> [Source information]
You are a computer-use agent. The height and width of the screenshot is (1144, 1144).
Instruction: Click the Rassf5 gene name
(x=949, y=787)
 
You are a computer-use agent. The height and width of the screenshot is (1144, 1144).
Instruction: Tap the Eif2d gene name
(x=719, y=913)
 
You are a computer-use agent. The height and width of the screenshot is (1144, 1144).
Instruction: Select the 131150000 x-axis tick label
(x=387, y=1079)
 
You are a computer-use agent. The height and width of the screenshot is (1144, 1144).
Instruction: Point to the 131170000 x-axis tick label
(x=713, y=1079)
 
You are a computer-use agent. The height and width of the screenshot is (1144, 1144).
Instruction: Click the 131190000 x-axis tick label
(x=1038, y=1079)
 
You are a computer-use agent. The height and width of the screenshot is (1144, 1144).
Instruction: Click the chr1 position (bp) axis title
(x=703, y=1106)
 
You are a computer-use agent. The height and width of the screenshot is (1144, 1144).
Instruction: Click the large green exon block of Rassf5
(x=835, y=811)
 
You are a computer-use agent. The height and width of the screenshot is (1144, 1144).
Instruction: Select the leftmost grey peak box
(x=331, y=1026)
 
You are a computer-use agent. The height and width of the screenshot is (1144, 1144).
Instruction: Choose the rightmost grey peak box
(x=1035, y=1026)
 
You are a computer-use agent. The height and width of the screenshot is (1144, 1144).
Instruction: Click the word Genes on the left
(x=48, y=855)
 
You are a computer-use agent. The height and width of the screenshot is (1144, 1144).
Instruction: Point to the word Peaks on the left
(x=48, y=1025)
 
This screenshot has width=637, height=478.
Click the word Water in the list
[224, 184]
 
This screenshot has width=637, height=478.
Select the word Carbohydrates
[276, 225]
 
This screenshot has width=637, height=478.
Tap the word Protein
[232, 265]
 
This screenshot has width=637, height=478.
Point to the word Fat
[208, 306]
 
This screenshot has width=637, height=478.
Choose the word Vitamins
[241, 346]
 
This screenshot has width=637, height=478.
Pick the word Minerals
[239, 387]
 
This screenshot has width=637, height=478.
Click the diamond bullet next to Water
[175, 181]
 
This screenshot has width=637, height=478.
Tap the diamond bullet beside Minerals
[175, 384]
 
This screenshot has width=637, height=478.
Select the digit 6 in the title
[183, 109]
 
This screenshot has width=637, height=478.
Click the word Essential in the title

> [Problem statement] Every line of the data above should be reproduced word for word.

> [Completed exercise]
You are a computer-use agent. The height and width of the screenshot is (1144, 1144).
Instruction: Click the Rassf5 gene name
(x=949, y=787)
 
You are a computer-use agent. The height and width of the screenshot is (1144, 1144).
Instruction: Tap the Eif2d gene name
(x=719, y=913)
 
You are a computer-use agent. The height and width of the screenshot is (1144, 1144).
Instruction: Select the 131150000 x-axis tick label
(x=387, y=1079)
 
You are a computer-use agent. The height and width of the screenshot is (1144, 1144).
Instruction: Point to the 131170000 x-axis tick label
(x=713, y=1079)
 
You are a computer-use agent. The height and width of the screenshot is (1144, 1144).
Instruction: Click the 131190000 x-axis tick label
(x=1038, y=1079)
 
You are a computer-use agent. The height and width of the screenshot is (1144, 1144).
Instruction: Click the chr1 position (bp) axis title
(x=703, y=1106)
 
You are a computer-use agent. The height and width of the screenshot is (1144, 1144).
Instruction: Click the large green exon block of Rassf5
(x=835, y=811)
 
You are a computer-use agent. The height and width of the screenshot is (1144, 1144).
Instruction: Select the leftmost grey peak box
(x=331, y=1026)
 
You are a computer-use agent. The height and width of the screenshot is (1144, 1144).
Instruction: Choose the rightmost grey peak box
(x=1035, y=1026)
 
You are a computer-use agent. The height and width of the screenshot is (1144, 1144).
Instruction: Click the word Genes on the left
(x=48, y=855)
 
You are a computer-use agent. The height and width of the screenshot is (1144, 1144).
Instruction: Point to the word Peaks on the left
(x=48, y=1025)
 
This screenshot has width=637, height=478.
Click the word Water in the list
[224, 184]
 
This screenshot has width=637, height=478.
Select the word Carbohydrates
[276, 225]
 
This screenshot has width=637, height=478.
Tap the word Protein
[232, 265]
 
This screenshot has width=637, height=478.
Point to the word Fat
[208, 306]
 
This screenshot has width=637, height=478.
Choose the word Vitamins
[241, 346]
 
This screenshot has width=637, height=478.
Pick the word Minerals
[239, 387]
 
This screenshot has width=637, height=478.
Click the diamond bullet next to Water
[175, 181]
 
This screenshot has width=637, height=478.
Tap the diamond bullet beside Minerals
[175, 384]
 
This screenshot has width=637, height=478.
Select the digit 6 in the title
[183, 109]
 
This screenshot has width=637, height=478.
Click the word Essential in the title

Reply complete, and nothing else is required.